This pattern describes the steps and provides code to create a deployment pipeline that allows your development teams to create AWS Identity and Access Management (IAM) policies and roles in your Amazon Web Services (AWS) accounts. This approach helps your organization reduce overhead for your operational teams and speed up the deployment process. It also helps your developers to create IAM roles and policies that are compatible with your existing governance and security controls.
This pattern’s approach uses AWS Identity and Access Management Access Analyzer to validate the IAM policies that you want to attach to IAM roles and uses AWS CloudFormation to deploy the IAM roles. However, instead of directly editing the AWS CloudFormation template file, your development team creates JSON-formatted IAM policies and roles. An AWS CloudFormation macro transforms these JSON-formatted policy files into AWS CloudFormation IAM resource types before beginning the deployment.
The deployment pipeline (RolesPipeline) has source, validation, and deployment stages. During the source stage, your development team pushes the JSON files that contain the definition of the IAM roles and policies to an AWS CodeCommit repository. AWS CodeBuild then runs a script to validate those files and copies them to an Amazon Simple Storage Service (Amazon S3) bucket. Because your development teams don’t have direct access to the AWS CloudFormation template file stored in a separate S3 bucket, they must follow the JSON file creation and validation process.

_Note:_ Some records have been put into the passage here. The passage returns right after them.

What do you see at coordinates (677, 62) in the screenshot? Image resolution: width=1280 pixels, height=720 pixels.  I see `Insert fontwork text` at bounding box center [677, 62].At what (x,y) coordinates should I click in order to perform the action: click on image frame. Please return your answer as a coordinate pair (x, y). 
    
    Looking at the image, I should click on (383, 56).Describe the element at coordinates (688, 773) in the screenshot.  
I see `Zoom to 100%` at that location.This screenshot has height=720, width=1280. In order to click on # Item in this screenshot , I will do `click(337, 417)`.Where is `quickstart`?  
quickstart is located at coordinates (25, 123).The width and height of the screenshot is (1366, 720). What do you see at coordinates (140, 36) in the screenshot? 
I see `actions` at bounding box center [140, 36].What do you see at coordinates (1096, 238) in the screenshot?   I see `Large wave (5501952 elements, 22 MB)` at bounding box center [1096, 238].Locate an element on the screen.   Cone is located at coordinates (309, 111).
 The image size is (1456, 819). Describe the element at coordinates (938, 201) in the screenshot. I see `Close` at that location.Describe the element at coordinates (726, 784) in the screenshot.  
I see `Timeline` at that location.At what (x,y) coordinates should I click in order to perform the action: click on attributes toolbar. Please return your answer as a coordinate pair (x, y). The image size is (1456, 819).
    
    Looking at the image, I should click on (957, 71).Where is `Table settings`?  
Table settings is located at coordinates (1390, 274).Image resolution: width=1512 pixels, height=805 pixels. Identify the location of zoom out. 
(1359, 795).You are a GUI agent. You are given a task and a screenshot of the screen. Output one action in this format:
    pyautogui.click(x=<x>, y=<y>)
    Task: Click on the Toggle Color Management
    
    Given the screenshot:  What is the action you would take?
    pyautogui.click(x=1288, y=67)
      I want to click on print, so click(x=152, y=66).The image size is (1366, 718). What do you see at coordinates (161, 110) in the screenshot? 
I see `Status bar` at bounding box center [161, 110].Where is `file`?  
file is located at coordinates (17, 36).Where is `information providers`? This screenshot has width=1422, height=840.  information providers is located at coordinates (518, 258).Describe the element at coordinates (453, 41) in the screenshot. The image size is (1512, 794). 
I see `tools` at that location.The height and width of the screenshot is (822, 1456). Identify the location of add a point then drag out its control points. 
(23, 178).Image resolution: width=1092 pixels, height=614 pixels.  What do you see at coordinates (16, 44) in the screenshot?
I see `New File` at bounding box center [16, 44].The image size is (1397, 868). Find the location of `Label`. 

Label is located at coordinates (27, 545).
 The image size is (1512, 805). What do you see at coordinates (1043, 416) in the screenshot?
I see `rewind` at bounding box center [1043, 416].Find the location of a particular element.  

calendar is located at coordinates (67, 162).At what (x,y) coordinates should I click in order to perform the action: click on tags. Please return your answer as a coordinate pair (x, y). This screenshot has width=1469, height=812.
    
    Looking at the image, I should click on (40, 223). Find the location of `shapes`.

Finally, during the deployment phase, AWS CodeDeploy uses an AWS CloudFormation stack to update or delete the IAM policies and roles in an account.
Important: This pattern’s workflow is a proof of concept (POC) and we recommend that you only use it in a test environment. If you want to use this pattern’s approach in a production environment, see Security best practices in IAM in the IAM documentation and make the required changes to your IAM roles and AWS services.